Boll: Raus mit Applaus

Die deutsch-chinesische Freundschaft kennt auch für Timo Boll Grenzen. Der in China stets willkommene und lautstark unterstützte Tischtennis-Star durfte bei der WM in Suzhou nicht mit auf das Podest - weil der Rekord-Europameister und sein Düsseldorfer Clubkollege Patrick Franziska als beste Europäer im Viertelfinale scheiterten. Trotz ihrer starken Leistungen blieb das deutsche Aufgebot medaillenlos und verfehlte das WM-Ziel. Bolls Doppel-Partner Ma Long krönte die Dominanz der Gastgeber am Sonntag mit einem 4:2-Finalsieg über Fang Bo. Am Vortag hatte in Ding Ning ein anderer Publikumsliebling Gold im Damen-Einzel trotz einer Knöchelverletzung gewonnen. China holte zum neunten Mal alle fünf Titel und war in vier Finals unter sich.
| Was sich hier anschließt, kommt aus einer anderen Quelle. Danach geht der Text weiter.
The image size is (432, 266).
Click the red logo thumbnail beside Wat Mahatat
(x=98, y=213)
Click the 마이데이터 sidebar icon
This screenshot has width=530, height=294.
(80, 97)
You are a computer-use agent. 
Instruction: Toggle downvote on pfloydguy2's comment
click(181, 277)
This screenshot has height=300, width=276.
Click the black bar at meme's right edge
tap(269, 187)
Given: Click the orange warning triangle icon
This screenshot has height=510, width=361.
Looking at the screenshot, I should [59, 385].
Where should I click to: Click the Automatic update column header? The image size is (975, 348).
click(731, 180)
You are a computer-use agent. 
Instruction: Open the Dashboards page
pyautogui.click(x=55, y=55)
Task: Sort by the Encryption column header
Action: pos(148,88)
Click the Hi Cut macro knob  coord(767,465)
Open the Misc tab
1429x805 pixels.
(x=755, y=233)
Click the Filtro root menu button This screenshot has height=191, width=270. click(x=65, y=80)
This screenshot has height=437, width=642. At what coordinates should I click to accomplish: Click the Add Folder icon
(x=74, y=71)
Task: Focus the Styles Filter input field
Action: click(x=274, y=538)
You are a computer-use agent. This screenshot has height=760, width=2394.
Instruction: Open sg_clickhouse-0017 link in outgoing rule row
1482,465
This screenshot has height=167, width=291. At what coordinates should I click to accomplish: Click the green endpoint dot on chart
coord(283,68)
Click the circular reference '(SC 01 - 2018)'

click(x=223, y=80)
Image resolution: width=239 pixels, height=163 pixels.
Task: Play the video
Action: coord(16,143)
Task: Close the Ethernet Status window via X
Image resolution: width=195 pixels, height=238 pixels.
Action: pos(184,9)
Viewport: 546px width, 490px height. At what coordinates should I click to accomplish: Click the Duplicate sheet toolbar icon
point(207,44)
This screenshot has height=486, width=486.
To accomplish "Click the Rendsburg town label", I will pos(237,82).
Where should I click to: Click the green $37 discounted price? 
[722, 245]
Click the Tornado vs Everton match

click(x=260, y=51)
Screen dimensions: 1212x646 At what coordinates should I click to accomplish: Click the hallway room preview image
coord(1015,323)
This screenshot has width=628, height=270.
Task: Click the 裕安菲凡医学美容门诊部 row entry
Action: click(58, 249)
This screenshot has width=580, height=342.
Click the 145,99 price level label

Der 34-jährige Boll knüpfte mit seinem Glanzauftritt beim 2:4 gegen den Weltranglisten-Vierten Fan Zhendong an frühere Zeiten an. "Es war ein großartiges Spiel, das riesigen Spaß gemacht hat. Ich habe sogar die chinesischen Zuschauer auf meine Seite gezogen. Das macht mich stolz."